A decade later and the indigenous people in the village are still fighting the hired thugs from the tea plantation. But the beauty of that moment stays with Sharif. “Sometimes movements get momentum, and it feels different,” he says. “That is why I’m doing this.”

STORIES WITHOUT END

If this were a Hollywood script, the story of the crowd beside the mosque at midnight protesting against the fish-food factory would have a satisfying ending. The villagers would organize, they’d demonstrate, they’d sue; there would be a courtroom showdown in which a shaft of sunlight falls on the handsome profile of a charismatic young lawyer. The people would prevail. The water would get cleaned up. The old man’s daughter would get married. The closing credits would roll over scenes from their wedding.

But what really happened is this: The Department of Environment shut down the factory, but the factory reopened. Then its owners, government administrators and Sharif sat down together. The owners pledged that they would build an effluenttreatment system, and did so. But sometimes they use it, and sometimes they revert back to discharging untreated waste into the waters that are the lifeblood of the village. Nine years later, Sharif and the villagers are still fighting the same fight, against the same foe.

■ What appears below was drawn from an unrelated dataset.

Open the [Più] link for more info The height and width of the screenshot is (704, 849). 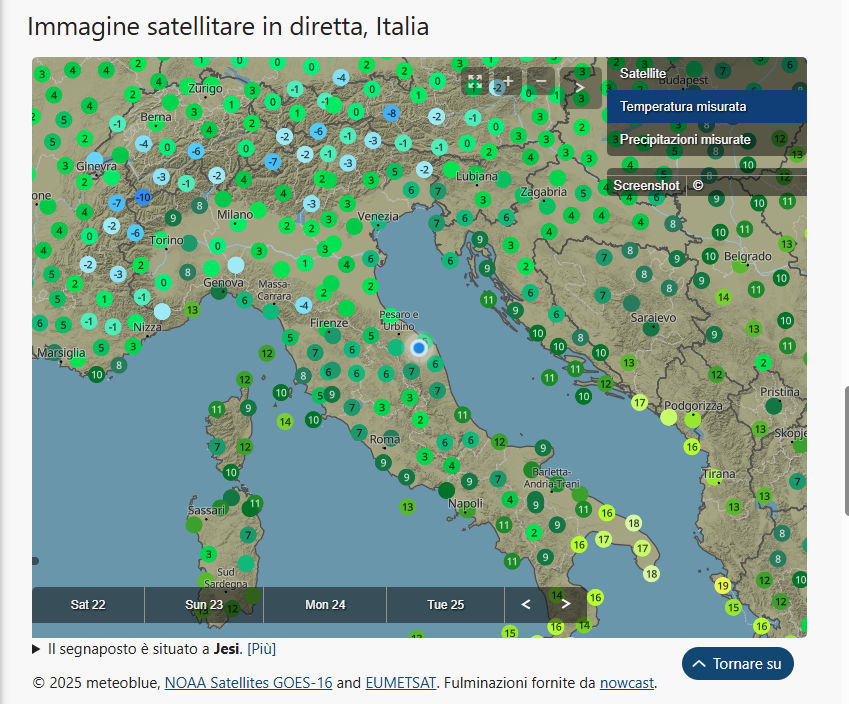pos(261,649)
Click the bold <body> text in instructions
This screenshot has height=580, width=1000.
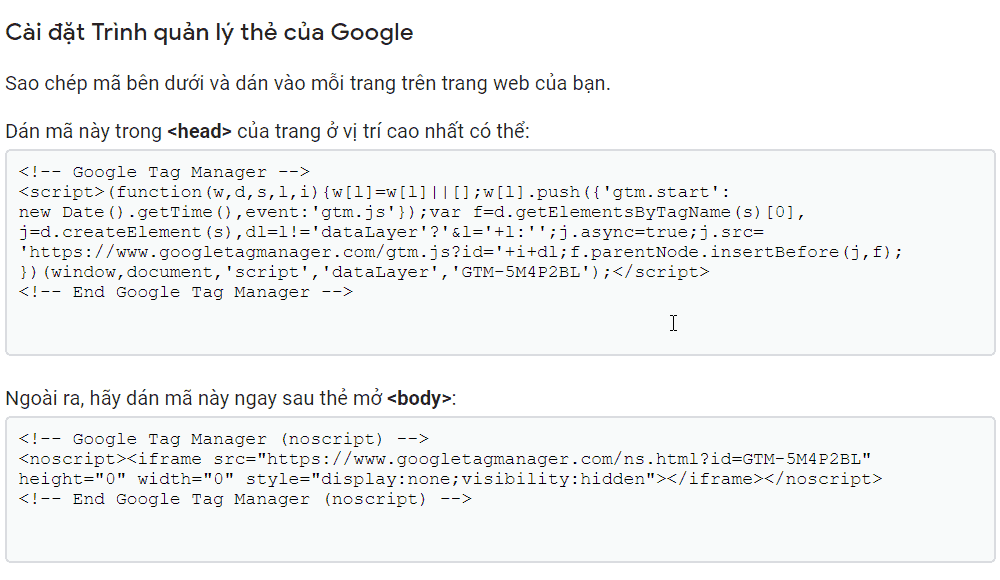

There is a Bangladeshi word with no English equivalent that may best describe such frustration. The word is obhiman, one meaning of which is “to torture oneself for love.”

When Sharif Jamil arrives alone at midnight to calm an angry crowd, he comes out of love — for his country, its people, and its waters. His vocation, at its core, is obhiman. Each day he gets up, he takes every call as it comes, and he tortures himself for love.

Ellen Simon is the Advocacy Writer at Waterkeeper Alliance.